Most likely not curing it correctly. What is the temp reaching at?


----------



## InkedApparel (Mar 18, 2009)

TshirtGuru said:


> Most likely not curing it correctly. What is the temp reaching at?


yet another issue...i dont know what the temp is at when curing...i havent got a temp gun yet......i guess that will be my next purchase....

I thought about the temp...but i figured it was hot...to hot to touch...i guess not...
Thanks for your quick reply

Inked


----------



## TshirtGuru (Jul 9, 2008)

InkedApparel said:


> yet another issue...i dont know what the temp is at when curing...i havent got a temp gun yet......i guess that will be my next purchase....
> 
> I thought about the temp...but i figured it was hot...to hot to touch...i guess not...
> Thanks for your quick reply
> ...


Yeah, it doesn't matter how long you are curing for. If you can reach plastisol to 320-325 F depending on your ink manufacturer, it is cured. Temp gun is a must, especially if you're using a flash dryer to final cure. Reminder: Flash dryers have cold spots too, so beware of that.


----------



## pukingdeserthobo (Jun 3, 2008)

my be under cured let your dryer heat up or your flash for like 10 -15 min print cure and let it cool down and then try a stretch test


----------



## InterStreme (Feb 9, 2008)

You can pick up a digital temp gun at home depot for about $30.00.


----------



## InkedApparel (Mar 18, 2009)

InterStreme said:


> You can pick up a digital temp gun at home depot for about $30.00.


I went to Lowes the other day..they said they dont sell them.....neither does bed bath and beyond...i was gonna order one online , but with the shipping and handling it gets expensive......

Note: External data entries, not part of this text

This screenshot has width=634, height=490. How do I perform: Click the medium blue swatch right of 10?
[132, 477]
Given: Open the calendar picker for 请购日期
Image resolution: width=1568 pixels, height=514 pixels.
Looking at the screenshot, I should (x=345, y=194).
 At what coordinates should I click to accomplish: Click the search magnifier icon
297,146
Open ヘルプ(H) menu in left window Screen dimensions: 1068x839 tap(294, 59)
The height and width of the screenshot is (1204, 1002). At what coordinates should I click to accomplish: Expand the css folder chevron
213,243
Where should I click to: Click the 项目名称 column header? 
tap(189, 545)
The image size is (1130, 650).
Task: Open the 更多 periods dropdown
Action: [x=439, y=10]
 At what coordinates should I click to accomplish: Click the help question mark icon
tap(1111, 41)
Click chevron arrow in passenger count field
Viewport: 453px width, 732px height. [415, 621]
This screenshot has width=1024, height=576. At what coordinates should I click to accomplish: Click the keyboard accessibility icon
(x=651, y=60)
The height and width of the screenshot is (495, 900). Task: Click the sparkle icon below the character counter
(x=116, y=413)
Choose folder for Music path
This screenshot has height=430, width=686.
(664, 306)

any other place you know of that sells temp guns?

Inked


----------



## TshirtGuru (Jul 9, 2008)

InkedApparel said:


> I went to Lowes the other day..they said they dont sell them.....neither does bed bath and beyond...i was gonna order one online , but with the shipping and handling it gets expensive......
> 
> any other place you know of that sells temp guns?
> 
> Inked


Auto parts stores carry them.


----------



## InterStreme (Feb 9, 2008)

Call your local Home Depot. I got one made by Ryobi. I just checked their online store and they have one by General Tools for $50.00.


----------



## torodesigns (Jun 24, 2007)

Harbor Frieght has them for about 30


----------



## denck (Apr 7, 2009)

Go down to your local NAPA they have them on sale


----------



## Skiddem (Apr 11, 2009)

If you want you can buy one off of a tool truck and it will have a lifetime replacement warranty. I use a Mac Tools one. They cost more up front, but I can swap out if it ever stops working just because it is their brand.


----------